Behold: Science created tomatoes that don't get mushy
From combination grape-apples, to malaria fighting mosquitos, scientists are able to modify, enhance, and alter nearly anything, creating hybrid plants and animals that are beautiful, fantastical, and sometimes just more practical. One such example is a recently-developed strain of tomatoes that are mush-resistant.
The Wall Street Journal reports that scientists are able to tweak the DNA of tomatoes to reduce the effects of pectate lyase, the enzyme responsible for deteriorating cell walls and causing tomatoes to transform from delicious to unappetizingly squishy. The newly-developed versions will maintain their firmness for up to two weeks, giving you plenty of time to make those salads and sandwiches without fear of inedible (or at least just kinda yucky) tomatoes!

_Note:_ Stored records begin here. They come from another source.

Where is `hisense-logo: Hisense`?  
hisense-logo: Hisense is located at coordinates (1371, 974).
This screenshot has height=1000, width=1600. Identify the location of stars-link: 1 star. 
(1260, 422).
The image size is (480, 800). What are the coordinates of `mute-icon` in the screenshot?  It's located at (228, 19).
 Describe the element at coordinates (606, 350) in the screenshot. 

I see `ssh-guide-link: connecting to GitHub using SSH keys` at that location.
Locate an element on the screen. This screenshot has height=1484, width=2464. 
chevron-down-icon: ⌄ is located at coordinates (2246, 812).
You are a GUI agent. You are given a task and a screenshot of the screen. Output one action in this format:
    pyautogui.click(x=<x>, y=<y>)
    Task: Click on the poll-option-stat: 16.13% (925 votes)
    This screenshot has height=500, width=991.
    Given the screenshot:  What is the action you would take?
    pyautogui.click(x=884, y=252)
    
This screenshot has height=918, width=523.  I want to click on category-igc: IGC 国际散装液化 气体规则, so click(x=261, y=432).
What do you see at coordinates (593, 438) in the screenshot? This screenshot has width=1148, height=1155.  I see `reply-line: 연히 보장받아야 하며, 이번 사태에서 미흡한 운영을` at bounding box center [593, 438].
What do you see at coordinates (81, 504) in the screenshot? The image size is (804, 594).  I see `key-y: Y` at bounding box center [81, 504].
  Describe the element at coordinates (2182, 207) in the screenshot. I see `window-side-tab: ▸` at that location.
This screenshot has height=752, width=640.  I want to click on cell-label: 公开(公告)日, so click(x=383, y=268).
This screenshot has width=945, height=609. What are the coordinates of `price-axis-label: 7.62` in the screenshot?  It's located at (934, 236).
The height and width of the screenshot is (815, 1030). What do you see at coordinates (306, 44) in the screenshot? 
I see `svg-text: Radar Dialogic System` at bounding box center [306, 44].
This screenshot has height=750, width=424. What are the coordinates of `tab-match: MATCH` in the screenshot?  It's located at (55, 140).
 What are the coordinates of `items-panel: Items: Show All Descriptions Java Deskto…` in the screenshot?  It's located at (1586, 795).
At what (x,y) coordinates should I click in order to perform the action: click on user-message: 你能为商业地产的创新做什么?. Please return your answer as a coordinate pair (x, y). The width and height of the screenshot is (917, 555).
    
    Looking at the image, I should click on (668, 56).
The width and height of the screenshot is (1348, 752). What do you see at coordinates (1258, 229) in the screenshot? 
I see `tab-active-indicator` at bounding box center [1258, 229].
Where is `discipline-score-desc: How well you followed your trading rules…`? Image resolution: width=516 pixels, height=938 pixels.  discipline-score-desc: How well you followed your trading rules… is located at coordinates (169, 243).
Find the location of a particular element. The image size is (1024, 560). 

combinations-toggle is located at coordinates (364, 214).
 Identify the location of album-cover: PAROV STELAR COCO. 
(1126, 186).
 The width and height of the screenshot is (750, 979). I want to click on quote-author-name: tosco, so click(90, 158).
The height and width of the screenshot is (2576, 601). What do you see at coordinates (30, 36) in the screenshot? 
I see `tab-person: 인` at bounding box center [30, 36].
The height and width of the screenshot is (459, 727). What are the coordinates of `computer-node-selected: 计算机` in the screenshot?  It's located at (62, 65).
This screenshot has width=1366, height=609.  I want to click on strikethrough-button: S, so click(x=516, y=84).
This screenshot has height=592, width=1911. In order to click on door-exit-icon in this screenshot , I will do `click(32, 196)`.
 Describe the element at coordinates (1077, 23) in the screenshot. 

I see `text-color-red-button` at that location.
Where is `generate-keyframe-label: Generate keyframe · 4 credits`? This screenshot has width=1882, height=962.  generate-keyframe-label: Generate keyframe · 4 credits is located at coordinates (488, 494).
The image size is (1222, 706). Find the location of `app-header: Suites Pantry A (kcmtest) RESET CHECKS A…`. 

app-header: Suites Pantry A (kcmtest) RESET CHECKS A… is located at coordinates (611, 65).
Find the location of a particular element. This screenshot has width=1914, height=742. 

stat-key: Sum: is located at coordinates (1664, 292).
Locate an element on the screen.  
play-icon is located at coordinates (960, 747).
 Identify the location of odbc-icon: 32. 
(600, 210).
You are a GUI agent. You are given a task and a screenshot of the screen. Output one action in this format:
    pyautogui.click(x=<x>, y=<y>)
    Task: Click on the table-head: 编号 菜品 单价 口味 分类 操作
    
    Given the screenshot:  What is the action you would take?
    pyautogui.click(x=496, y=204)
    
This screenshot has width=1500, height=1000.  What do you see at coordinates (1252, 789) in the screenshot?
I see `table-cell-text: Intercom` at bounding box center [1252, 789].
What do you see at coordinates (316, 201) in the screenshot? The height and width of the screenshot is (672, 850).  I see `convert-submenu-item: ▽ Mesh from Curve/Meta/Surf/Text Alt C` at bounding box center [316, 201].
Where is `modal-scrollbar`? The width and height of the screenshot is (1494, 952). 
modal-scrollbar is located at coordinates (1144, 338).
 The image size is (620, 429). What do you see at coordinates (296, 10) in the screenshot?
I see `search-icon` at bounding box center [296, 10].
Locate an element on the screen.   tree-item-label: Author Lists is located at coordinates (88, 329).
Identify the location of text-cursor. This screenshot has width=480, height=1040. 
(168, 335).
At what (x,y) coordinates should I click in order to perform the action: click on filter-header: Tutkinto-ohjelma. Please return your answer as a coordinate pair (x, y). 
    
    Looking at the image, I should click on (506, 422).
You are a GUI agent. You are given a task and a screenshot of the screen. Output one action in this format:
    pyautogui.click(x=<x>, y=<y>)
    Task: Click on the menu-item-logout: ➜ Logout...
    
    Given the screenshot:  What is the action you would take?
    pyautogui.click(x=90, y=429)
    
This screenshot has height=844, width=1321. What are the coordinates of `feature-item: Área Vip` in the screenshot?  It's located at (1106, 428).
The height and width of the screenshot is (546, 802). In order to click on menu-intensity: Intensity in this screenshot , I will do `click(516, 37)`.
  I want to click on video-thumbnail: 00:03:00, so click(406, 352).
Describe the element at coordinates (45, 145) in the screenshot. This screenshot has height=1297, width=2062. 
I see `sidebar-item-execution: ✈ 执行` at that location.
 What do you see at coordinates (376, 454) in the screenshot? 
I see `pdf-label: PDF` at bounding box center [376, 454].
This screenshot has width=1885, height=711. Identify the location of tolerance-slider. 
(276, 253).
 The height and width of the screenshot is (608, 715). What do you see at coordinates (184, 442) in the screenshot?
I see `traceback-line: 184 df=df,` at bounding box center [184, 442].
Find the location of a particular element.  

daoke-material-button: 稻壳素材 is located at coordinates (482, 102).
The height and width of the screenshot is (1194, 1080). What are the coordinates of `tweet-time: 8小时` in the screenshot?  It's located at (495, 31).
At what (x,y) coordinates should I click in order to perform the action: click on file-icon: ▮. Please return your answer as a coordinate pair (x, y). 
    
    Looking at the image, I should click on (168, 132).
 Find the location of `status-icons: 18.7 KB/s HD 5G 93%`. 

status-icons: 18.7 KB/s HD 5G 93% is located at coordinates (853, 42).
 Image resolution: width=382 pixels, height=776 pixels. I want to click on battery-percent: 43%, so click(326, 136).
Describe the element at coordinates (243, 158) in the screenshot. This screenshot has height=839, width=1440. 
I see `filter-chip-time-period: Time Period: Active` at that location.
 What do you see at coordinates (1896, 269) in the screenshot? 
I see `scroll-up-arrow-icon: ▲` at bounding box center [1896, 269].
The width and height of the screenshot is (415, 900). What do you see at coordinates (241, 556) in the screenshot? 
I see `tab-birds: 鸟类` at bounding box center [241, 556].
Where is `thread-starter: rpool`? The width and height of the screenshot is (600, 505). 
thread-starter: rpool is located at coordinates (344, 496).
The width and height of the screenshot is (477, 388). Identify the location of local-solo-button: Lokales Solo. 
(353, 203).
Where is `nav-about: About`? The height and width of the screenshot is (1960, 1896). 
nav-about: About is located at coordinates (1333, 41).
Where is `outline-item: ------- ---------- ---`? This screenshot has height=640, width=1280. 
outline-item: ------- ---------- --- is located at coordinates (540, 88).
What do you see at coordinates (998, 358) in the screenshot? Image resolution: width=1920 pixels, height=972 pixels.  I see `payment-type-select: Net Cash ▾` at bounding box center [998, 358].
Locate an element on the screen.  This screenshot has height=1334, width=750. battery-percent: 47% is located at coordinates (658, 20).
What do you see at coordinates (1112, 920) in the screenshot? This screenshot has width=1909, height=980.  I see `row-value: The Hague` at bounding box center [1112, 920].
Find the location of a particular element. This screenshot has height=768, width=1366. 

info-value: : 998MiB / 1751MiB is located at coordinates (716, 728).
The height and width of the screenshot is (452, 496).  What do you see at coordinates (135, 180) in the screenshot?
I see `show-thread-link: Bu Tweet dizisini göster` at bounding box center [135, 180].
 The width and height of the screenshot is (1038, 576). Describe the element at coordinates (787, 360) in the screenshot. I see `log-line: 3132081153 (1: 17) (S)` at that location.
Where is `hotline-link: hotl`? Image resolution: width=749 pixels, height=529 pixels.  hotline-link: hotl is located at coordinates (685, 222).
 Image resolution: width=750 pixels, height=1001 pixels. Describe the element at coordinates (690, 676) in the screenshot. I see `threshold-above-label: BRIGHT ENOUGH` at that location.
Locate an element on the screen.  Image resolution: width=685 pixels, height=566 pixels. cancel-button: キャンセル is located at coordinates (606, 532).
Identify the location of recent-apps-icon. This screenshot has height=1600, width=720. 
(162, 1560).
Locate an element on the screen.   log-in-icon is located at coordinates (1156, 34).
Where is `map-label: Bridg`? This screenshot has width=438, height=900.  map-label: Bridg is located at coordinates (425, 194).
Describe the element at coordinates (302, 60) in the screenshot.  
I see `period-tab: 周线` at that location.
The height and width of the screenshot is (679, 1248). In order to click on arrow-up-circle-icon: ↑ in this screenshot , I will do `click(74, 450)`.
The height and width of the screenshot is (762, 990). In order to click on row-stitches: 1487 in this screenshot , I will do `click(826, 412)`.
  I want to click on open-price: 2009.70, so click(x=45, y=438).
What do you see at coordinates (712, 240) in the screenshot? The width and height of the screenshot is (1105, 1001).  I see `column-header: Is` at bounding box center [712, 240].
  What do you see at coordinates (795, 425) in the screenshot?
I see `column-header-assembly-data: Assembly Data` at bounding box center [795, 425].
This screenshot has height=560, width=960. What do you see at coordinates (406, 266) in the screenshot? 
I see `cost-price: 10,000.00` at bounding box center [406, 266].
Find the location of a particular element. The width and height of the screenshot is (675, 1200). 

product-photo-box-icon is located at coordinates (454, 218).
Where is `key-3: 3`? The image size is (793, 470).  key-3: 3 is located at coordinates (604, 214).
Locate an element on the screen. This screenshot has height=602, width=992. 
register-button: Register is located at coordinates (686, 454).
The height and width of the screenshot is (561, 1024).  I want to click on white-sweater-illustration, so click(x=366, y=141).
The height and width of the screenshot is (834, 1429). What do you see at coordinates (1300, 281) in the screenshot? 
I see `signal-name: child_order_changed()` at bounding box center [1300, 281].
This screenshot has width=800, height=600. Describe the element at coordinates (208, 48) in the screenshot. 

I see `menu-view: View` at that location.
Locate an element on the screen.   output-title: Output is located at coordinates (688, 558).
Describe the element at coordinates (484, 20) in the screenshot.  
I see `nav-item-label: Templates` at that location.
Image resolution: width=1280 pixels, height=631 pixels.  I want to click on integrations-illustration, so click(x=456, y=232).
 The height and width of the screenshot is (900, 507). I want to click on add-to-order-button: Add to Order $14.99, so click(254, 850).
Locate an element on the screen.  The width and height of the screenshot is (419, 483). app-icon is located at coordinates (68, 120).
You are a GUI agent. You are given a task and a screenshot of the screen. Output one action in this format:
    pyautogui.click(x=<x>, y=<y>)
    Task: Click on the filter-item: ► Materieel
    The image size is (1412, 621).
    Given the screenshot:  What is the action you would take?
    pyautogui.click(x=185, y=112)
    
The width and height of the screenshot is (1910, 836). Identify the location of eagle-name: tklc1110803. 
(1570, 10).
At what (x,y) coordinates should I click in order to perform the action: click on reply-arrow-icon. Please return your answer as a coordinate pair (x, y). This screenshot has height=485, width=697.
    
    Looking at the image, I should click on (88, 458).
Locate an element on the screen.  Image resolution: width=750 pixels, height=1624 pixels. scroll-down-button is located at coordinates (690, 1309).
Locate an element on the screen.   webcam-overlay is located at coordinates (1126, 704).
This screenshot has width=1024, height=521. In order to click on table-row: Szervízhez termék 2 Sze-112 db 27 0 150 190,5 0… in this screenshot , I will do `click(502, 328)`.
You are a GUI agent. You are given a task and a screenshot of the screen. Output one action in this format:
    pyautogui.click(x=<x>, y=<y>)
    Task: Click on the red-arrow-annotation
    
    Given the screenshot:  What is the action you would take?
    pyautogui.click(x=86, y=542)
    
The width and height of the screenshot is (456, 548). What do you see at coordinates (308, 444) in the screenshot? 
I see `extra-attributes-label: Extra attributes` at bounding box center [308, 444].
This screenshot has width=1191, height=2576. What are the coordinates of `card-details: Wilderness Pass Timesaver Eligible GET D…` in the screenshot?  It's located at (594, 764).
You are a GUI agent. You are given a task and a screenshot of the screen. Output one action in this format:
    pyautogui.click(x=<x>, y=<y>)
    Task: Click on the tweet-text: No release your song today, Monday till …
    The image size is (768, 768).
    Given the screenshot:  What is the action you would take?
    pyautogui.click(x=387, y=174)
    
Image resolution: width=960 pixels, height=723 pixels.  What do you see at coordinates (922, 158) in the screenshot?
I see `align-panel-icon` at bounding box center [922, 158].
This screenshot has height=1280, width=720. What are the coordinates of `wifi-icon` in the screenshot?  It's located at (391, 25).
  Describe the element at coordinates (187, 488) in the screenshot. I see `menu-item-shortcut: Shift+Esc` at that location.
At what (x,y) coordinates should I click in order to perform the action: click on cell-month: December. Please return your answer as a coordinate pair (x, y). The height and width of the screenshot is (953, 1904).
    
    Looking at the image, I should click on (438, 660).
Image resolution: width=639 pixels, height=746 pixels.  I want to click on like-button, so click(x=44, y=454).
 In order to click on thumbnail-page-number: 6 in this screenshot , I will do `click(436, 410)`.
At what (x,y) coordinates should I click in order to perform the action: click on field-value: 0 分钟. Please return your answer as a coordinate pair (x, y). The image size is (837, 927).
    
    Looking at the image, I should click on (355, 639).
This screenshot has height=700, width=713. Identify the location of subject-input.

What’s more, the study shows that the changes will not affect tomatoes’ size or color and could help maintain their flavor for longer. This is great news considering the amount of food wasted in The United States simply because it doesn’t look appealing enough.
The new tomatoes do not come without their fair share of problems, however. There is much debate over the health and environmental impact of genetically modified organisms. In fact, they are not allowed to be consumed in the U.K., where these tomatoes were developed, so it’s hard for researchers to say what the taste — arguably the most important element — of the new strain is. And, the process of regulating the plants will be expensive, and may not therefore be affordable or feasible. Instead, it could be the case that this research will be applied to other more accepted scientific processes, like cross-breeding.
Whatever the ultimate outcome, we love the idea of more refreshing tomato dishes this summer!